What Actually Happened

Model Context Protocol (MCP), originally introduced by Anthropic, has crossed from "interesting spec" to "actual adoption pressure" faster than most protocol transitions I have watched. The pattern is now visible across the ecosystem: Cognizant just expanded their Anthropic partnership specifically to bring Claude-powered agents to enterprise workflows, and when you look at what those workflows require, MCP is not optional. You cannot bolt REST onto an agent loop and call it done.

The short version of what MCP is: a standardized, bidirectional protocol that lets LLMs discover, negotiate, and invoke tools without a human writing a custom client for each integration. The server advertises its capabilities. The model reads them. The model calls them. No glue code, no prompt-stuffed API docs, no fragile JSON schema passed in a system prompt and hoped for the best.

REST was never the problem. HTTP is fine. The problem was the integration layer that had to exist between "LLM knows what it wants" and "service exposes an endpoint." That layer has been killing agent reliability in production.

The Technical Detail That Matters

Here is the specific failure mode that MCP fixes. In a typical REST-based agent integration, you stuff tool descriptions into the context window. The model reads them, generates a function call, and you parse that back into an HTTP request. This works until it does not, which is: when the schema drifts, when the model hallucinates a parameter name, when the endpoint returns an unexpected shape, or when you need the tool to push state back to the model mid-task.

MCP is a session-oriented protocol, not a request-response one. The connection stays open. The server can send notifications. The model can maintain state across multiple tool calls without you serializing and deserializing context between every round trip. For anything involving multi-step agent tasks, that is not a nice-to-have. It is the difference between an agent that can actually complete a workflow and one that loses the thread halfway through.

The other piece that matters architecturally: MCP separates capability discovery from capability invocation. The model can ask "what can you do?" before it commits to a plan.
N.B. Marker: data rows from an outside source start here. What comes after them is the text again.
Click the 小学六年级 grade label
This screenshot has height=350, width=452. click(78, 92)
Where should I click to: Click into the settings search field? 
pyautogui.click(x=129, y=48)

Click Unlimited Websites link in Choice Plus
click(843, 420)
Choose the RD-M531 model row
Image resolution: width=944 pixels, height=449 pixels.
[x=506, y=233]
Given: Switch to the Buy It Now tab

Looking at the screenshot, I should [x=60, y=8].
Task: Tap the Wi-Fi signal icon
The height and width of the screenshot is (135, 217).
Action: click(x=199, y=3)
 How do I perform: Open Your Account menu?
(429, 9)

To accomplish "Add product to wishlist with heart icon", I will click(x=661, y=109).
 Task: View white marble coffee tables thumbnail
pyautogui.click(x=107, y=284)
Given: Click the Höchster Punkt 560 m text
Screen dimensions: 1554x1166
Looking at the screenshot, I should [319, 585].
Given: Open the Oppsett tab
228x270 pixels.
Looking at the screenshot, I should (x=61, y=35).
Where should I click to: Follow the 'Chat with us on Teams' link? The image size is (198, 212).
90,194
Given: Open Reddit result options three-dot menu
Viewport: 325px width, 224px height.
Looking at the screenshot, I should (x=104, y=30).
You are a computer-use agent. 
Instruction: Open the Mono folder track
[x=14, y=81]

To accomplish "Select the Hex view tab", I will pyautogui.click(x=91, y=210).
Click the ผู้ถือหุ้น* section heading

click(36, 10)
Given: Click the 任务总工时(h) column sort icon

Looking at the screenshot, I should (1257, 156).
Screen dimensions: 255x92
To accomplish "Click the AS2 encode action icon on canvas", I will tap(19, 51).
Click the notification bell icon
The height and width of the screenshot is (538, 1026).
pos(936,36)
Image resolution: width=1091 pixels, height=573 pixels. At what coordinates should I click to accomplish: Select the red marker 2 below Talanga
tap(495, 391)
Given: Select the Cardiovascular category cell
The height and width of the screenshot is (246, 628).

That changes how you build agent orchestration. Instead of hardcoding tool availability into your system prompt, you let the agent discover it dynamically. Your multi-tenant platform can serve different tool sets to different tenants from the same agent runtime, without rewriting prompts per customer.

What This Means for Builders

If you are running a RAG pipeline that exposes retrieval as a tool, you are probably doing it via a function-calling schema today. That works, but you are carrying a maintenance burden every time your retrieval interface changes. MCP gives you a contract that the agent runtime and the retrieval server negotiate directly.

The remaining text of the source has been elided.